Where a contract exist between the parties, the courts are reluctant to allow the tort to become a “back door” for disputes.
However, there are situations where a party will not be in a direct contractual relationship with another and can still be sued under the law of tort. Some important points to know:
- Understanding the concepts of Negligence and Duty to care
- Consequential economic loss v pure economic loss
- Negligent misstatements
- Promissory estoppel
- Contributory negligence
- Proximity/Remoteness: neighbour principle
The place of Torts in the Law
Neighbour principle – Donoghue v Stevenson (1932)
Duty of care to “persons who are so closely and directly affected by my act that I ought reasonably to have them in my contemplation as being so affected” [Lord Atkins]
Relationship of proximity – Anns v Merton London Borough Council (1978)
A two stage test to determine a duty of care:
- Is there a relationship of proximity that creates a duty of care? “a sufficient relationship of proximity or neighbourhood such that, in the reasonable contemplation of the [alleged wrongdoer], carelessness on his part may be likely to cause damage to the [party who suffered the damage]” Lord Wilberforce
- If yes, are there any considerations that would reduce the implications of that duty?
The composite test – Caparo v Dickman
A three-stage “composite test” to establish a duty of care:
- the harm or loss must be reasonably foreseeable;
- there must be proximity of relationship between the claimant and the defendant; and
- it must be fair, just and reasonable that a duty be imposed in the particular case.
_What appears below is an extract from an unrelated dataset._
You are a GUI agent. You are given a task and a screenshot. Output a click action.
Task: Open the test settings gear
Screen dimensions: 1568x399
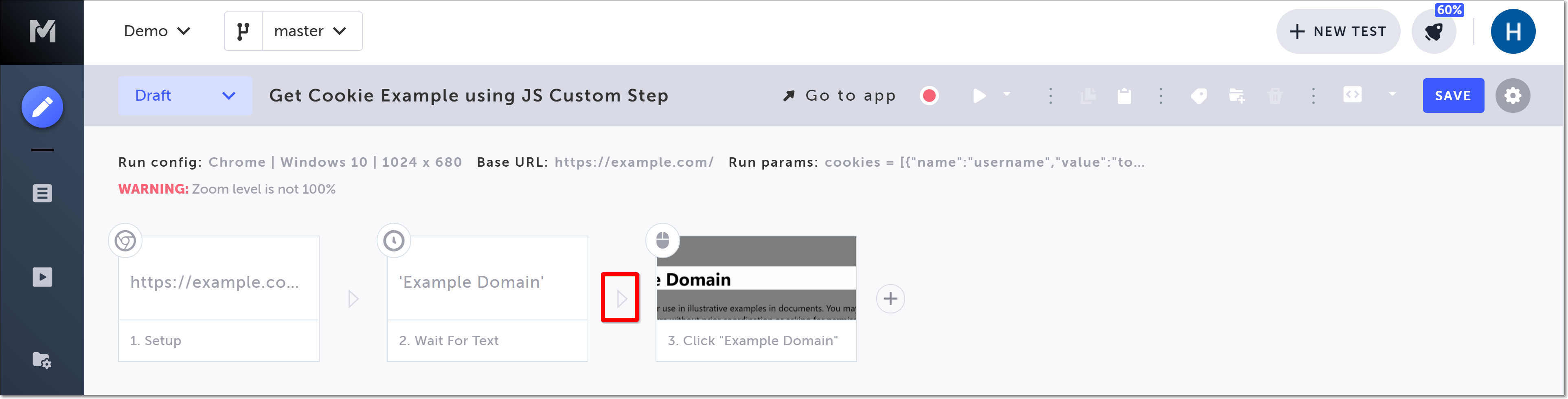coord(1512,96)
Courts reluctant to award pure economic loss – Murphy v Brentwood District Councel (1990)
Defect in the house discovered before causing any physical injury or damage. Loss suffered was purely economic loss of the expenditure incurred in remedying the defect or abandoning the property.
Duty of care for making statements – Heldey Byrne v Heller
Duty of care for making statements may arise if there were a ‘special relationship’ between the parties of very close proximity, almost equivalent to a contractual relationship. However, in this particular case the defendants owed no duty due to a disclaimer of liability.
Nervous shock – Alcock v Chief Constable of South Yorkshire
When secondary victims claim for nervous shock, they need to show the following:
- Close relationship with the primary victim
- Need to be proximate in time and space
- Shock caused through sight or hearing of the event or the immediate aftermath.
Likelihood of damages / Reasonable man – Bolton v Stone
Does one need to foresee for any harm that can be caused to another, no matter how unlikely it is for an unfortunate event or accident to happen?